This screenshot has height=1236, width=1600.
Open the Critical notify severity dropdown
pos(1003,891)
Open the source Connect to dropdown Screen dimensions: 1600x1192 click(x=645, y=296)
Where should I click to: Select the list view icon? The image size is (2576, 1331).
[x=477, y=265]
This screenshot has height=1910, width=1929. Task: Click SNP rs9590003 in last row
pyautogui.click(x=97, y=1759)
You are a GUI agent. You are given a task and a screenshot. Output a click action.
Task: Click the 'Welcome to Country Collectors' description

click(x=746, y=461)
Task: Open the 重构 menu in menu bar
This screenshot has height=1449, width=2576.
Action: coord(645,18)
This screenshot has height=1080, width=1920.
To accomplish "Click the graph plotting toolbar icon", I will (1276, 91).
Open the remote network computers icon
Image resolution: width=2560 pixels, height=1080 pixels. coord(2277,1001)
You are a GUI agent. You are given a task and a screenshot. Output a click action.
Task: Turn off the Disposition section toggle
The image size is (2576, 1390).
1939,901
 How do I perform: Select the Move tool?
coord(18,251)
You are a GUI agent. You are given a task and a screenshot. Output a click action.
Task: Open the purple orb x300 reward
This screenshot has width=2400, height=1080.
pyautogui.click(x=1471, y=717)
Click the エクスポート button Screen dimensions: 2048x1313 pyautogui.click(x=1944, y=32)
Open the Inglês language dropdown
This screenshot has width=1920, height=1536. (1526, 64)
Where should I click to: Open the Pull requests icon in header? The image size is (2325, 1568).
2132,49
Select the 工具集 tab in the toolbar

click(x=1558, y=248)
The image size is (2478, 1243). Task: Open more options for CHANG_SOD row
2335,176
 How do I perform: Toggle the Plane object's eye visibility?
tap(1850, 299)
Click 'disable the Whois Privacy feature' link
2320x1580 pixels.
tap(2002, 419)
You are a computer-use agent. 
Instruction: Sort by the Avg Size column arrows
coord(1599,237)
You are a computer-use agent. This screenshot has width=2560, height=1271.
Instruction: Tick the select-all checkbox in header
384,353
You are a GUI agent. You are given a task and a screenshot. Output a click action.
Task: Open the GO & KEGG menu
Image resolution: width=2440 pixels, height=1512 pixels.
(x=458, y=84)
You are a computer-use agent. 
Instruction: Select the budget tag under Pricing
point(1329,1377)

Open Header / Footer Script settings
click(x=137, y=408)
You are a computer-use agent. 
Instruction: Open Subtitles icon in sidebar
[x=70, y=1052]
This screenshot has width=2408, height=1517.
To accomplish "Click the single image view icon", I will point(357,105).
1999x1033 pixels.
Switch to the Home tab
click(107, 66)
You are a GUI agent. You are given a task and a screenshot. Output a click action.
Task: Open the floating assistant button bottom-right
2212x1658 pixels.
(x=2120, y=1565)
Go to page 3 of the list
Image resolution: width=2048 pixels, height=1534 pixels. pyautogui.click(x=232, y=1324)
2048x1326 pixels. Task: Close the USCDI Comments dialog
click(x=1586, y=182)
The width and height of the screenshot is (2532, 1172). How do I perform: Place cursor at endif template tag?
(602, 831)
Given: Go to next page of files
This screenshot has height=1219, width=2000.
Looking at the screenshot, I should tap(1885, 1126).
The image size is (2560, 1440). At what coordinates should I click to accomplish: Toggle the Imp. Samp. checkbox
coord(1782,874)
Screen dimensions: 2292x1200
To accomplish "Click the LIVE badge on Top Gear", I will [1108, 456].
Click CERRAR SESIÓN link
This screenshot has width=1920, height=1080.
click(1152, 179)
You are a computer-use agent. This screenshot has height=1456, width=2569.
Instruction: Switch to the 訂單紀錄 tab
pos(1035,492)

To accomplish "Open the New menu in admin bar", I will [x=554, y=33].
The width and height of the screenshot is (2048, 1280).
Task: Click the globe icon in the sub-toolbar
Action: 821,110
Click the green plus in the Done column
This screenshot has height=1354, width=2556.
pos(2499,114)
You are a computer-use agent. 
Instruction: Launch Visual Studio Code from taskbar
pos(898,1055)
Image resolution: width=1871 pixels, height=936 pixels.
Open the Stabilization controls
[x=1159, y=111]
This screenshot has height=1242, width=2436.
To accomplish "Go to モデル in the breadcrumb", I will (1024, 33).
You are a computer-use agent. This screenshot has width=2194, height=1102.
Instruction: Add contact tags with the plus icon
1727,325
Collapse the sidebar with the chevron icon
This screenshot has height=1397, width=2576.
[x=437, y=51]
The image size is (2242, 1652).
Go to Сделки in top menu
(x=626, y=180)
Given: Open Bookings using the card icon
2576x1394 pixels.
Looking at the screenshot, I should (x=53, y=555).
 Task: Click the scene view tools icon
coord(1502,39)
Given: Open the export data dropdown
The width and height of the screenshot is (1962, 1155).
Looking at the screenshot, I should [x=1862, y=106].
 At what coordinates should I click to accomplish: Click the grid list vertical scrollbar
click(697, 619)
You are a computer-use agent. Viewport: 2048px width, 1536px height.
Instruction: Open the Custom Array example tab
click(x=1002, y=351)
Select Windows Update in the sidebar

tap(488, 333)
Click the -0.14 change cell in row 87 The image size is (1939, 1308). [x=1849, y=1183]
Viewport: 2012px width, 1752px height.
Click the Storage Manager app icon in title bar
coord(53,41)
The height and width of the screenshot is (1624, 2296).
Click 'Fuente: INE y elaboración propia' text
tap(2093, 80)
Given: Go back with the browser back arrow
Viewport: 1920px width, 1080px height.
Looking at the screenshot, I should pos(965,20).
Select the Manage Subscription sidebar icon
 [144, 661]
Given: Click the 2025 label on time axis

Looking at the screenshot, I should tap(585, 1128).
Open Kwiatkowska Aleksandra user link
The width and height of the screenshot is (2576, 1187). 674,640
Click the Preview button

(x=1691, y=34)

# [What is required]
Copy out each record above exactly, leaving nothing out.

# [Output of the task]
This screenshot has height=1236, width=1600.
Open the Critical notify severity dropdown
pos(1003,891)
Open the source Connect to dropdown Screen dimensions: 1600x1192 click(x=645, y=296)
Where should I click to: Select the list view icon? The image size is (2576, 1331).
[x=477, y=265]
This screenshot has height=1910, width=1929. Task: Click SNP rs9590003 in last row
pyautogui.click(x=97, y=1759)
You are a GUI agent. You are given a task and a screenshot. Output a click action.
Task: Click the 'Welcome to Country Collectors' description

click(x=746, y=461)
Task: Open the 重构 menu in menu bar
This screenshot has height=1449, width=2576.
Action: coord(645,18)
This screenshot has height=1080, width=1920.
To accomplish "Click the graph plotting toolbar icon", I will (1276, 91).
Open the remote network computers icon
Image resolution: width=2560 pixels, height=1080 pixels. coord(2277,1001)
You are a GUI agent. You are given a task and a screenshot. Output a click action.
Task: Turn off the Disposition section toggle
The image size is (2576, 1390).
1939,901
 How do I perform: Select the Move tool?
coord(18,251)
You are a GUI agent. You are given a task and a screenshot. Output a click action.
Task: Open the purple orb x300 reward
This screenshot has width=2400, height=1080.
pyautogui.click(x=1471, y=717)
Click the エクスポート button Screen dimensions: 2048x1313 pyautogui.click(x=1944, y=32)
Open the Inglês language dropdown
This screenshot has width=1920, height=1536. (1526, 64)
Where should I click to: Open the Pull requests icon in header? The image size is (2325, 1568).
2132,49
Select the 工具集 tab in the toolbar

click(x=1558, y=248)
The image size is (2478, 1243). Task: Open more options for CHANG_SOD row
2335,176
 How do I perform: Toggle the Plane object's eye visibility?
tap(1850, 299)
Click 'disable the Whois Privacy feature' link
2320x1580 pixels.
tap(2002, 419)
You are a computer-use agent. 
Instruction: Sort by the Avg Size column arrows
coord(1599,237)
You are a computer-use agent. This screenshot has width=2560, height=1271.
Instruction: Tick the select-all checkbox in header
384,353
You are a GUI agent. You are given a task and a screenshot. Output a click action.
Task: Open the GO & KEGG menu
Image resolution: width=2440 pixels, height=1512 pixels.
(x=458, y=84)
You are a computer-use agent. 
Instruction: Select the budget tag under Pricing
point(1329,1377)

Open Header / Footer Script settings
click(x=137, y=408)
You are a computer-use agent. 
Instruction: Open Subtitles icon in sidebar
[x=70, y=1052]
This screenshot has width=2408, height=1517.
To accomplish "Click the single image view icon", I will point(357,105).
1999x1033 pixels.
Switch to the Home tab
click(107, 66)
You are a GUI agent. You are given a task and a screenshot. Output a click action.
Task: Open the floating assistant button bottom-right
2212x1658 pixels.
(x=2120, y=1565)
Go to page 3 of the list
Image resolution: width=2048 pixels, height=1534 pixels. pyautogui.click(x=232, y=1324)
2048x1326 pixels. Task: Close the USCDI Comments dialog
click(x=1586, y=182)
The width and height of the screenshot is (2532, 1172). How do I perform: Place cursor at endif template tag?
(602, 831)
Given: Go to next page of files
This screenshot has height=1219, width=2000.
Looking at the screenshot, I should tap(1885, 1126).
The image size is (2560, 1440). At what coordinates should I click to accomplish: Toggle the Imp. Samp. checkbox
coord(1782,874)
Screen dimensions: 2292x1200
To accomplish "Click the LIVE badge on Top Gear", I will [1108, 456].
Click CERRAR SESIÓN link
This screenshot has width=1920, height=1080.
click(1152, 179)
You are a computer-use agent. This screenshot has height=1456, width=2569.
Instruction: Switch to the 訂單紀錄 tab
pos(1035,492)

To accomplish "Open the New menu in admin bar", I will [x=554, y=33].
The width and height of the screenshot is (2048, 1280).
Task: Click the globe icon in the sub-toolbar
Action: 821,110
Click the green plus in the Done column
This screenshot has height=1354, width=2556.
pos(2499,114)
You are a computer-use agent. 
Instruction: Launch Visual Studio Code from taskbar
pos(898,1055)
Image resolution: width=1871 pixels, height=936 pixels.
Open the Stabilization controls
[x=1159, y=111]
This screenshot has height=1242, width=2436.
To accomplish "Go to モデル in the breadcrumb", I will (1024, 33).
You are a computer-use agent. This screenshot has width=2194, height=1102.
Instruction: Add contact tags with the plus icon
1727,325
Collapse the sidebar with the chevron icon
This screenshot has height=1397, width=2576.
[x=437, y=51]
The image size is (2242, 1652).
Go to Сделки in top menu
(x=626, y=180)
Given: Open Bookings using the card icon
2576x1394 pixels.
Looking at the screenshot, I should (x=53, y=555).
 Task: Click the scene view tools icon
coord(1502,39)
Given: Open the export data dropdown
The width and height of the screenshot is (1962, 1155).
Looking at the screenshot, I should [x=1862, y=106].
 At what coordinates should I click to accomplish: Click the grid list vertical scrollbar
click(697, 619)
You are a computer-use agent. Viewport: 2048px width, 1536px height.
Instruction: Open the Custom Array example tab
click(x=1002, y=351)
Select Windows Update in the sidebar

tap(488, 333)
Click the -0.14 change cell in row 87 The image size is (1939, 1308). [x=1849, y=1183]
Viewport: 2012px width, 1752px height.
Click the Storage Manager app icon in title bar
coord(53,41)
The height and width of the screenshot is (1624, 2296).
Click 'Fuente: INE y elaboración propia' text
tap(2093, 80)
Given: Go back with the browser back arrow
Viewport: 1920px width, 1080px height.
Looking at the screenshot, I should pos(965,20).
Select the Manage Subscription sidebar icon
 [144, 661]
Given: Click the 2025 label on time axis

Looking at the screenshot, I should tap(585, 1128).
Open Kwiatkowska Aleksandra user link
The width and height of the screenshot is (2576, 1187). 674,640
Click the Preview button

(x=1691, y=34)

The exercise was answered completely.